- _About this exercise_
In the copy, include every record below exactly as it appears, but no pictures.

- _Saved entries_
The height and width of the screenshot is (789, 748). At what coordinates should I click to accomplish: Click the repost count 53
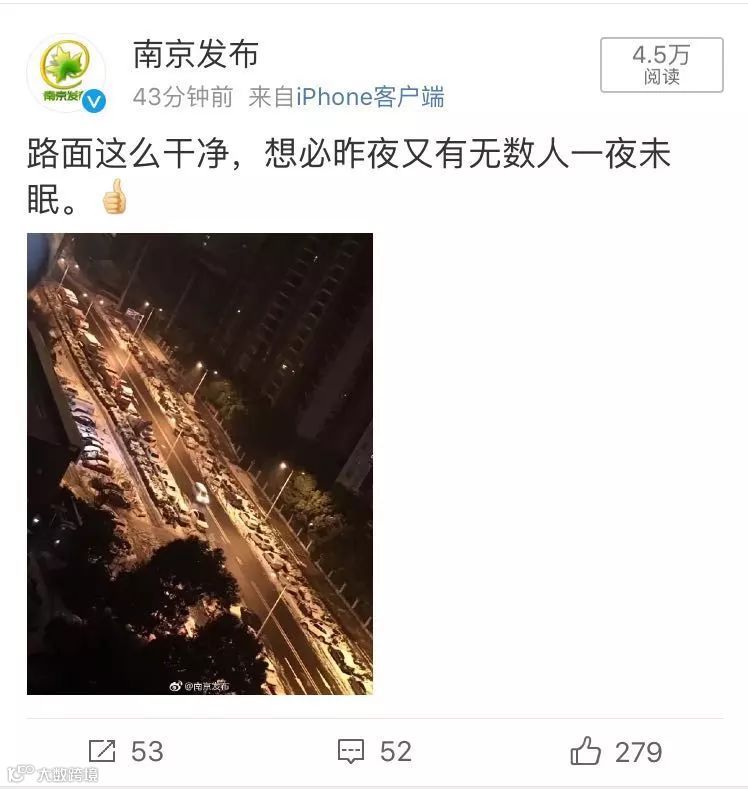[x=147, y=751]
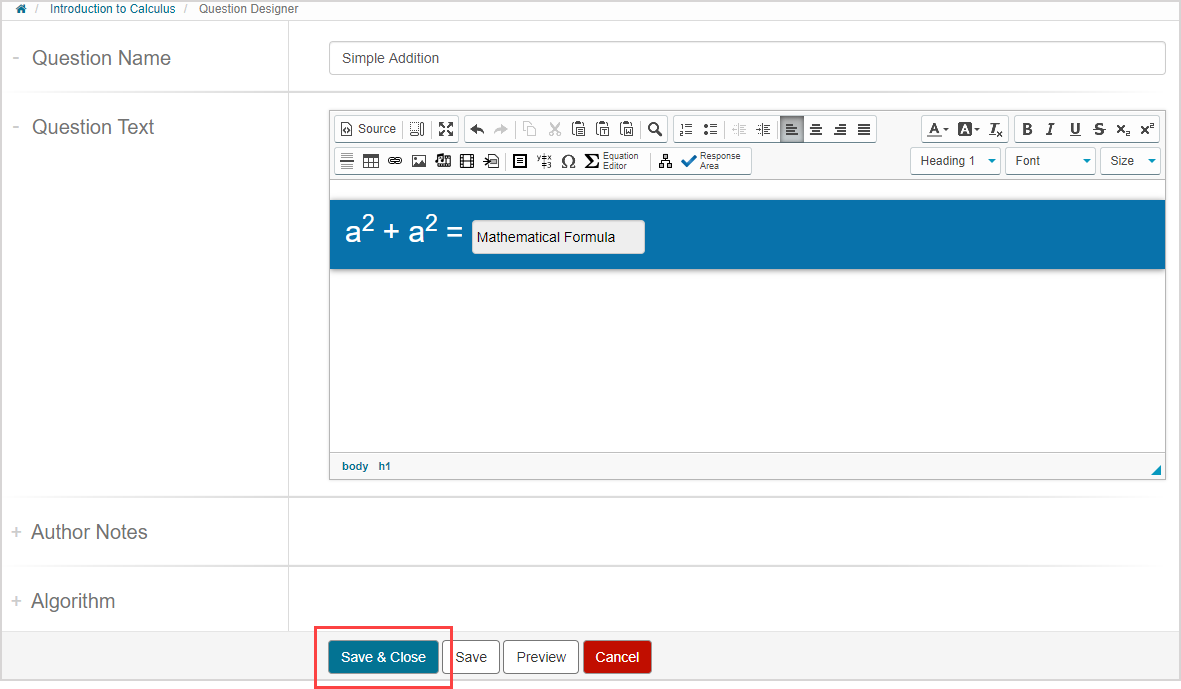Open the Font dropdown

coord(1049,161)
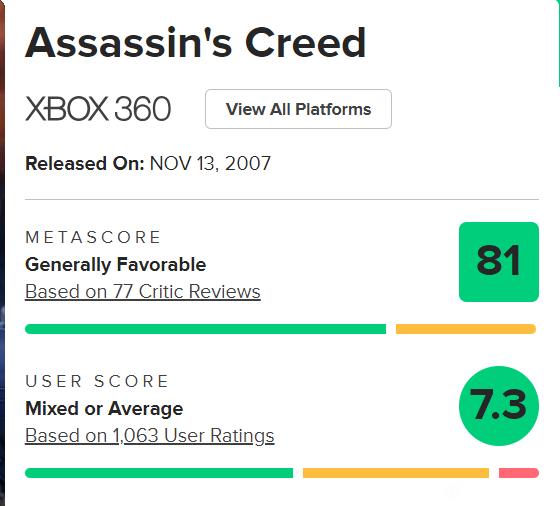This screenshot has height=506, width=560.
Task: Click the View All Platforms button
Action: pyautogui.click(x=298, y=109)
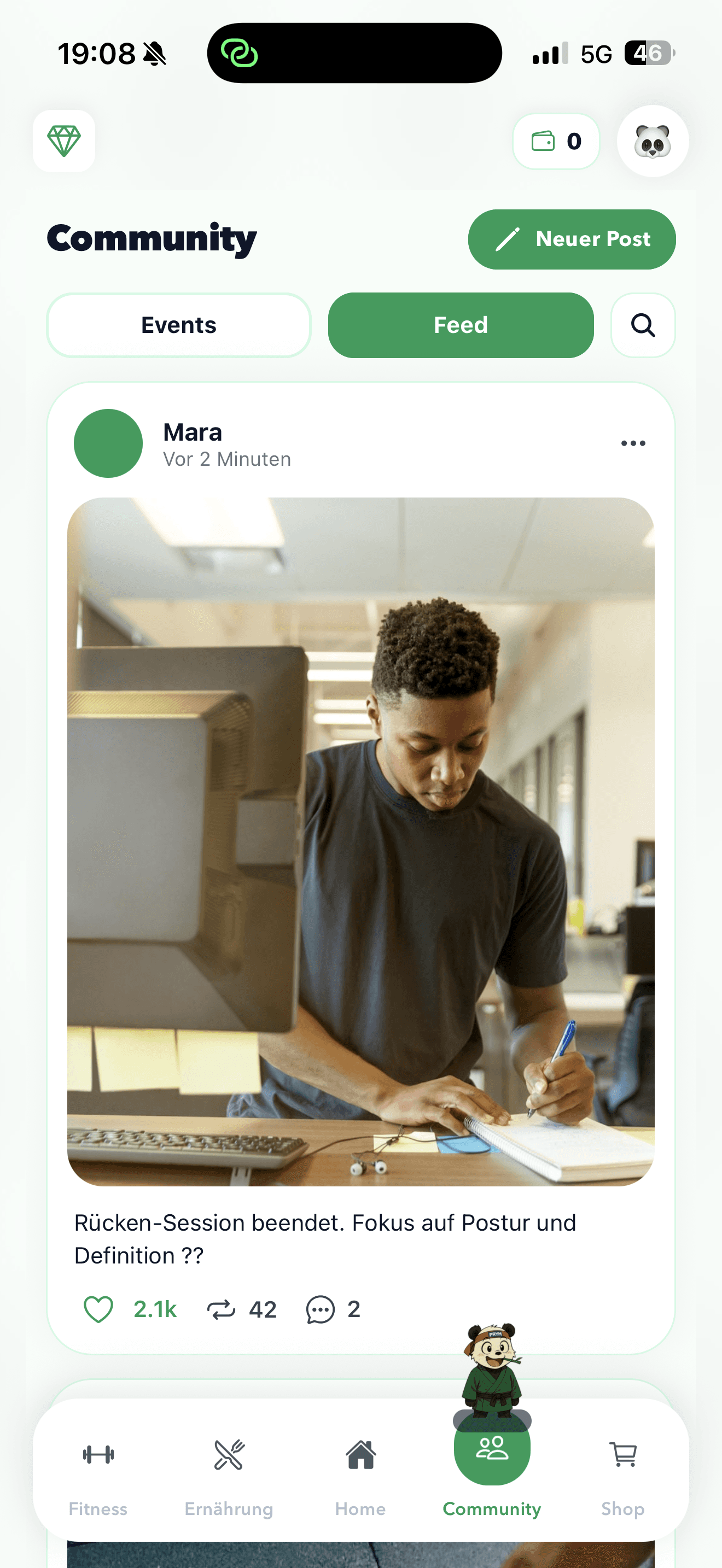Switch to the Events tab
722x1568 pixels.
(x=179, y=325)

- _Written answer_
The height and width of the screenshot is (789, 748). At what coordinates should I click to accomplish: Click the repost count 53
[x=147, y=751]
Open the Font dropdown

coord(1049,161)
This screenshot has height=506, width=560.
Task: Click the View All Platforms button
Action: pyautogui.click(x=298, y=109)
Switch to the Events tab
722x1568 pixels.
(x=179, y=325)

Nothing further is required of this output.